Optimising Flask Applications with Elastic APM

Ch’ng Yaohong
StashAway Engineering
4 min readAug 31, 2019

New Feature

We recently launched a revamped portfolio analytics service to display more information to our customers, as well as overhaul the original service done in our Scala backend. We wanted to decouple our existing services as much as possible and increase the throughput.

Fig 1: New Returns
Fig 1: New Returns

Originally, net asset value (NAV) and performance of portfolios over time was calculated once a day and stored in a table in a Cassandra database. We enhanced retrieval speed by caching the queries. However, as we improved our logic of NAV calculation to include intraday NAV (due to deposits or withdrawals), our existing processes had to change.

Initially, we calculated returns based on the Modified Dietz Method. After customer feedback, we decided to calculate returns using time-weighted and money-weighted to better reflect a portfolio’s return. (Read more about how we calculate our returns here.)

So we embarked on a small microservice created in Flask to calculate these returns on the fly. We wanted to leverage on the Pandas library as it is optimised for speed. Python is widely used within our existing stack and we could quickly build something around it without incurring additional infrastructure load.

When the main logic was ready to be launched, we needed to benchmark it against existing calculations to ensure that we were not scaring our customers unnecessarily if the returns were significantly different. So we created a script to output results from both old and new services into a CSV file. However, we noticed that the speed taken by the new service was unacceptable! Somehow our new API drove like an old beat-up car and we were left scratching our heads thinking about all the possible reasons for the slowdown. Fingers were pointed at the Cassandra read speed, slowness of Flask, needless loops in the calculations. Honestly, we had no real clue at all.

Cue developer’s despair.

Intro to Elastic APM

New Toys!

At the same time, we were also experimenting with Elastic APM to monitor the performance of one of our NodeJS microservice. Our talented DevOps engineer set it all up in our preproduction environment and encouraged the team to make use of the service. Elastic APM is, as its name suggests, an application performance monitoring system built on top of the Elastic stack. We already leveraged the ELK stack to monitor our logs, so it was natural to have an open source alternative to application monitoring.

Elastic APM allowed us to monitor our microservices in real time, collect detailed information on how our responses performed and drill deeper into what made up the response time like database queries, application logic, external calls etc. This would theoretically allow us to gain more insights into our API performance. More details of Elastic APM can be found in the official documentation.

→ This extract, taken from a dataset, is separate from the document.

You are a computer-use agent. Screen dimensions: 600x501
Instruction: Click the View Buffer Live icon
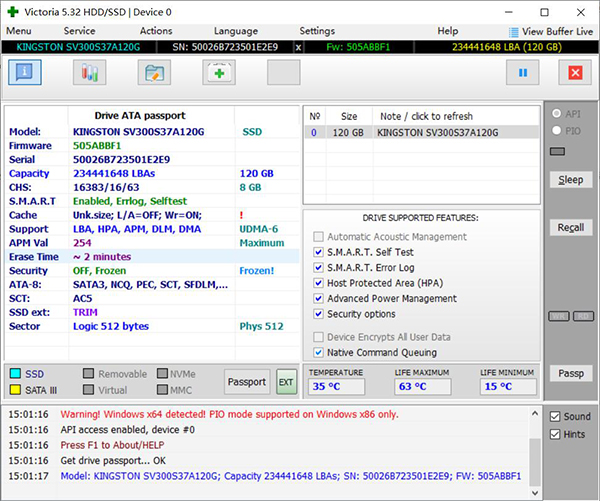point(514,32)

From the distribution below, we could see that each call to the API takes on average 1 second to complete. This was unacceptable from a customer’s perspective — especially when loading something as critical as a portfolio’s returns. Bottlenecks could exist on multiple layers — network, database and code. Previously, it would have taken quite a bit of work to set up profiling and measure the results. However, with Elastic APM, we could quickly see where slowdowns were happening. From the screenshot below, we could see that this particular function `calculating-returns` was taking a much longer time, essentially 80% of the total time for a response.

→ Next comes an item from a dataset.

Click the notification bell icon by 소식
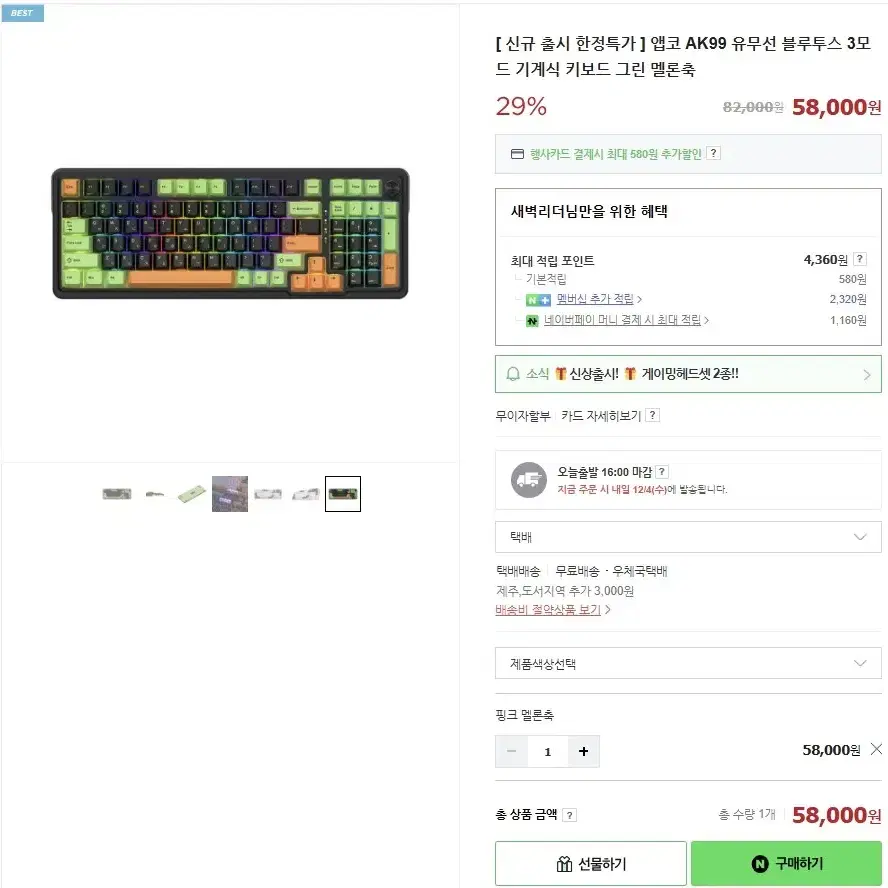The image size is (888, 888). click(x=513, y=374)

Fig 2: Transactions duration distribution
Fig 2: Transactions duration distribution
Fig 3: API Call Breakdown
Fig 3: API Call Breakdown

We could see that the function we were calling to derive returns was extremely slow. So we further broke down the function by adding more span captures in the code and found that a recursive function we wrote to calculate net present value was taking too much time. In the screen shot below, you can see that `analytics.calc.xnpv` was called at least 6 times and each call was averaging 100 ms.

Fig 4: Further Drill Down
Fig 4: Further Drill Down

Now that we have uncovered the culprit, we looked into optimising our function. After some tweaking, we were able to reduce the function’s time to 3 ms. The recursive optimisation algorithm was taking too long to compute results. Running a load test again revealed that we managed to reduce the majority of the calls to 130 ms. This amounted to more than 80% reduction in total time taken.

Fig 5: Improved API Responses
Fig 5: Improved API Responses
Fig 6: Improved Drill Down
Fig 6: Improved Drill Down

Conclusion

Given how useful APM was in improving visibility into our code’s performance, we decided to quickly incorporate it into several other applications. Without APM, running load tests and setting up collection metrics would have taken us additional time. We are glad that its introduction had an immediate effect on our production systems relatively quickly.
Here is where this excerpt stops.